07Is ESP or PLTR or KO or LDOS or CACI more undervalued right now?
The PEG ratio (forward P/E divided by expected earnings growth rate) is the most precise measure of undervaluation relative to growth potential.
By this metric, Espey Mfg. & Electronics Corp. (ESP) is the more undervalued stock at a PEG of 0. 37x versus The Coca-Cola Company's 2. 17x. A PEG below 1. 0 is traditionally considered the threshold for growth-adjusted undervaluation. On forward earnings alone, Leidos Holdings, Inc. (LDOS) trades at 9. 0x forward P/E versus 88. 1x for Palantir Technologies Inc. — 79. 1x cheaper on a one-year earnings basis. Analyst consensus price targets imply the most upside for LDOS: 66. 6% to $178. 43.
08Which pays a better dividend — ESP or PLTR or KO or LDOS or CACI?
In this comparison, KO (2.
6% yield), ESP (1. 6% yield), LDOS (1. 5% yield) pay a dividend. PLTR, CACI do not pay a meaningful dividend and should not be held primarily for income.
09Is ESP or PLTR or KO or LDOS or CACI better for a retirement portfolio?
For long-horizon retirement investors, The Coca-Cola Company (KO) is the stronger choice — it scores higher on the combination of lower volatility, dividend reliability, and long-term compounding (low volatility (β -0.
23), 2. 6% yield, +115. 0% 10Y return).
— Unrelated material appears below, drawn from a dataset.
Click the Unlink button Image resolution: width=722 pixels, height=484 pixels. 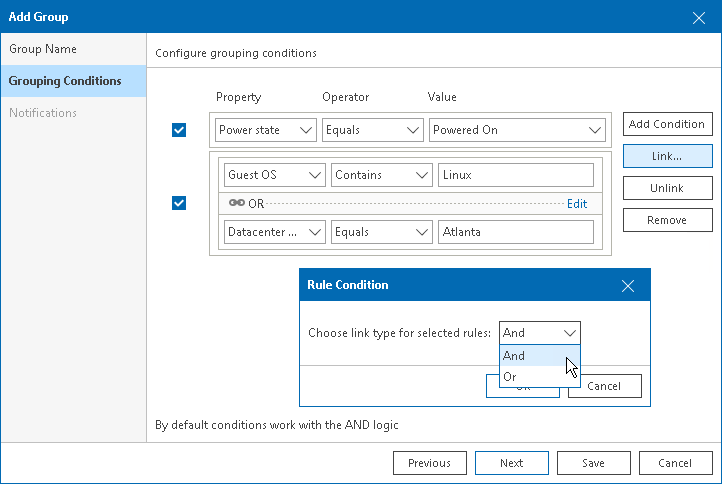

Palantir Technologies Inc. (PLTR) carries a higher beta of 1. 79 — meaning larger drawdowns in market downturns, which matters significantly when you cannot wait years for a recovery. Both have compounded well over 10 years (KO: +115. 0%, PLTR: +1252%), confirming both are viable long-term holds — but the lower-volatility option typically results in less emotional selling during corrections. Retirement portfolios generally favour predictability over maximum returns. Consult a financial advisor before making allocation decisions.
10What are the main differences between ESP and PLTR and KO and LDOS and CACI?
These companies operate in different sectors (ESP (Industrials) and PLTR (Technology) and KO (Consumer Defensive) and LDOS (Technology) and CACI (Technology)), which means they face different economic cycles, regulatory environments, and macro sensitivities — making direct comparison nuanced.
In terms of investment character: ESP is a small-cap quality compounder stock; PLTR is a large-cap high-growth stock; KO is a large-cap quality compounder stock; LDOS is a mid-cap deep-value stock; CACI is a mid-cap quality compounder stock. ESP, KO, LDOS pay a dividend while PLTR, CACI do not, making them suitable for different income and tax situations. These fundamental differences mean investors should not choose between them on a single metric — the "better stock" depends entirely on which of these characteristics aligns with your investment strategy.